In his article “The Big Empty” in the Oct. 20 issue of the Business Journal, reporter Daniel Miller quoted Lew Horne of CB Richard Ellis Group as saying:

“We are in an unprecedented time right now, when you see the instability in the financial markets. It is something like nobody has seen before. There is really no pattern or trend line to look at in terms of historical trend lines or other bear markets.”

This statement is incorrect. Although every recession is unique in the details, this one and the major ones the country has experienced since the 1800s have a fundamental underlying similarity: the boom that preceded them.

Let’s compare what is happening today to what happened during the Great Depression. In the 1920s, Florida, like California today, underwent a damaging real estate boom-and-bust cycle. Florida’s experience was so violent that one contemporary economist in 1928 called it “the Florida gamble.”

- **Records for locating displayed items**

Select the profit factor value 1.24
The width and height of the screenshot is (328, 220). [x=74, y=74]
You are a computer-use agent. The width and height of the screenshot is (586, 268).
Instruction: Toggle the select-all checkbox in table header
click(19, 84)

- **Task description**
Copy everything in the recession text above from "In his article" down to "that preceded them.".

- **Finished answer**
In his article “The Big Empty” in the Oct. 20 issue of the Business Journal, reporter Daniel Miller quoted Lew Horne of CB Richard Ellis Group as saying:

“We are in an unprecedented time right now, when you see the instability in the financial markets. It is something like nobody has seen before. There is really no pattern or trend line to look at in terms of historical trend lines or other bear markets.”

This statement is incorrect. Although every recession is unique in the details, this one and the major ones the country has experienced since the 1800s have a fundamental underlying similarity: the boom that preceded them.